***** Excerpt

HERAKLEION TOWN - 2009
General Information
Record ID
1810
Activity Date
2009
Chronology
Key-words
Bath - Basilica - Church - Fortifications - Cistern - Residence - Hearth/Kiln/Oven - Lamp - Tools/weapons - Dress and personal ornament - Architectural revetments - Architectural terracotta - Metal - Bone - Stone - Glass - Religious building - Hydraulic installation - Production/extraction site
Type of Operation
Institution
Localisation
Linked Record
Report
Herakleion town. L. Starida and E. Kanaki (13th EBA) present a synthetic account of new information about the city’s topography and urban development based on work undertaken in 2006-2008 (AEK 1 [2010], 402-13).
Old city walls: sections of the earlier Venetian walls were found in Chandakos Street (where they follow the lines of still earlier Arab and Byzantine fortifications) (Figs 1-3) and in the basements of the Vikelaia Building. Parts of the Voltone Gate were also explored.

**********
***** Collected material

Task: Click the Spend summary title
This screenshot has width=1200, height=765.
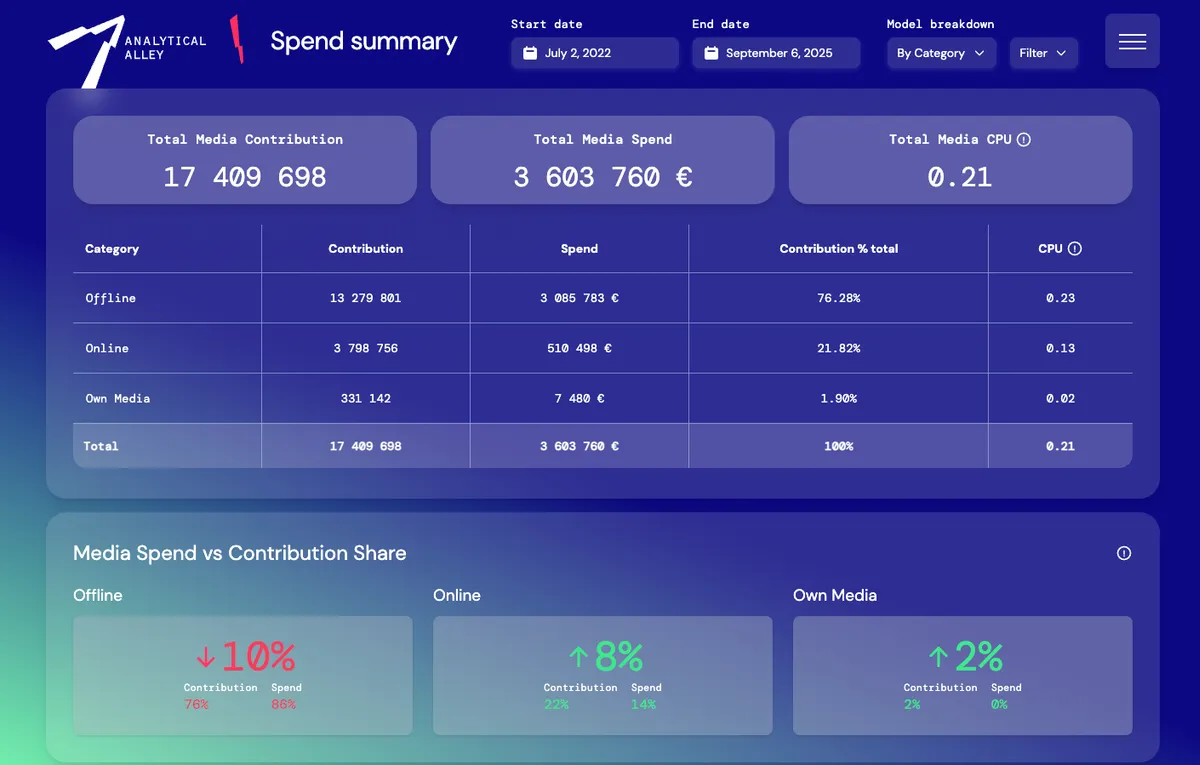Action: tap(363, 41)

**********

- Given task
Copy the stretch of the Herakleion town excerpt from "Old city walls: sections" through "were also explored." word for word. You won't need the data.

- Exercise result
Old city walls: sections of the earlier Venetian walls were found in Chandakos Street (where they follow the lines of still earlier Arab and Byzantine fortifications) (Figs 1-3) and in the basements of the Vikelaia Building. Parts of the Voltone Gate were also explored.